→ Page
The Research Data Alliance (RDA) Working Group on data citation has been working in this area, and the Federation of Earth Science Information Partners (ESIP Federation) held a workshop on Dynamic Data Citation this year. In this talk, Ruth will describe the the current state of research data citation and the results of these recent efforts.
As a data scientist/engineer, Ruth Duerr has been interested in four fields of inquiry: science data management, digital archives management, records management, and digital library science. All four fields are developing separately, yet share similar problem spaces—how to make available and preserve digital data and information over time. Her research interests involve nearly all aspects of data stewardship. She currently is a PI and/or Project Manager for several ongoing and recent data management and cyberinfrastructure projects funded by NSF, NASA and NOAA.
Wednesday, September 30th, 4:00 – 6:00 PM
Rescuing Vanishing Heritage Data: Why, How, Who, Where, & When? A brief review
- Dr. Elizabeth Griffin, Dominion Astrophysical Observatory, Victoria, Canada
Data Rescue has never been more relevant than today, when quantitative information on matters pertaining to long-term climate change and other environmental properties of Planet Earth is sorely needed. Yet progress is seriously patchy. We review what is driving current activities, the status of group efforts, the hurdles, and the outlook.
Dr. Elizabeth Griffin is a research astrophysicist, educated in the UK and carrying out research in Cambridge (UK) for 30 years, then in Oxford, and is now continuing those projects at the Dominion Astrophysical Observatory (Victoria, Canada). Early experience with photographic recording of data (before computers and CCDs were on the horizon) encouraged her to pioneer the rescue (through programs of digitization) of the information on many of Astronomy’s plates regarding stellar variability, and from there to team up with other similar projects in a diversity of scientific fields. She co-Chairs (with David Gallaher) an international WG for Data Rescue, and meets all types of reactions to Data Rescue, from hugely supportive to downright skeptical.
Following Elizabeth’s presentation to the BESSIG, there will be a group discussion of opportunities and logistics for the workshop. As it offers the chance to bring data programs together from across the Front Range, we would like to identify workshop organizing committee members and workshop partners who can take the lead on planning and supporting a fantastic international event. Please bring your great ideas and data rescue experiences to share in this exciting conversation!
Monday, September 21st, 4:30 – 6:00 PM
Ontology Reuse in Geoscience Semantic Applications
- Matt Mayernik, Project Scientist and Research Data Services Specialist, UCAR Library
Interplays between local ontology development and the establishment of wider ontology connections are fundamental to the Semantic web. This presentation will discuss the goals and work of the EarthCollab project, focusing on ontology selection, consolidation, and reuse driven by geoscience use cases. The EarthCollab project is a collaboration between UCAR, Cornell University, and UNAVCO to leverage semantic technologies to manage and link geoscientific information and resources. We are using the VIVO semantic web software suite to support the discovery of information, data, and potential collaborators within the geodesy and polar science communities.

(Target pointing data)
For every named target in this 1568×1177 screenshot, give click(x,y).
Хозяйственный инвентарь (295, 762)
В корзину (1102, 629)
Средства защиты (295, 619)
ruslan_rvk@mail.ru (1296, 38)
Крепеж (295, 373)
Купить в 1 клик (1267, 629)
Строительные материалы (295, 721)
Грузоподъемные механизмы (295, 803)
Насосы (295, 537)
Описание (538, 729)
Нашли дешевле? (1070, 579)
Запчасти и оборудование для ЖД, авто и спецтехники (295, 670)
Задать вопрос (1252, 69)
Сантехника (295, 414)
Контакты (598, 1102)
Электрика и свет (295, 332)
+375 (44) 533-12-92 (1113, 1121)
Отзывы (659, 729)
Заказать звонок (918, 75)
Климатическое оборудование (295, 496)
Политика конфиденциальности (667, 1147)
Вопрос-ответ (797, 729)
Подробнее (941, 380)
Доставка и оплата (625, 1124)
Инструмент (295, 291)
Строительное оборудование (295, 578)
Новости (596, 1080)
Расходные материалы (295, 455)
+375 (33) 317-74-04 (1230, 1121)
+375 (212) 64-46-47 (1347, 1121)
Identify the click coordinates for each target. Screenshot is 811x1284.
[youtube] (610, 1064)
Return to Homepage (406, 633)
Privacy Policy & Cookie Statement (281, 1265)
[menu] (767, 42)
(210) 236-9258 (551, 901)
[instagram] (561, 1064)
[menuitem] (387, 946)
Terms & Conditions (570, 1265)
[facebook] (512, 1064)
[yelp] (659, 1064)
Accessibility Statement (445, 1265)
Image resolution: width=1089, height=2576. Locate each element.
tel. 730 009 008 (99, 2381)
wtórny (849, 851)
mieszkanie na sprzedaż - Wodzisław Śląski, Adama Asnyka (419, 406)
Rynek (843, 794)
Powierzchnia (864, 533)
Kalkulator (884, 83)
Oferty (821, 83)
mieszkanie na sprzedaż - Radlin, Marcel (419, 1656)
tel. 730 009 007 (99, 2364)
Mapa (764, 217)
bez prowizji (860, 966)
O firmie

→ Required work
A. Return the passage of the seminar listings from "Wednesday, September 30th, 4:00" down to "and the outlook.", copied word for word.
B. Retype the rows word for word, everything from the very first row down to and including the line containing "Задать вопрос (1252, 69)".

→ Exercise results
A.
Wednesday, September 30th, 4:00 – 6:00 PM
Rescuing Vanishing Heritage Data: Why, How, Who, Where, & When? A brief review
- Dr. Elizabeth Griffin, Dominion Astrophysical Observatory, Victoria, Canada
Data Rescue has never been more relevant than today, when quantitative information on matters pertaining to long-term climate change and other environmental properties of Planet Earth is sorely needed. Yet progress is seriously patchy. We review what is driving current activities, the status of group efforts, the hurdles, and the outlook.

B.
For every named target in this 1568×1177 screenshot, give click(x,y).
Хозяйственный инвентарь (295, 762)
В корзину (1102, 629)
Средства защиты (295, 619)
ruslan_rvk@mail.ru (1296, 38)
Крепеж (295, 373)
Купить в 1 клик (1267, 629)
Строительные материалы (295, 721)
Грузоподъемные механизмы (295, 803)
Насосы (295, 537)
Описание (538, 729)
Нашли дешевле? (1070, 579)
Запчасти и оборудование для ЖД, авто и спецтехники (295, 670)
Задать вопрос (1252, 69)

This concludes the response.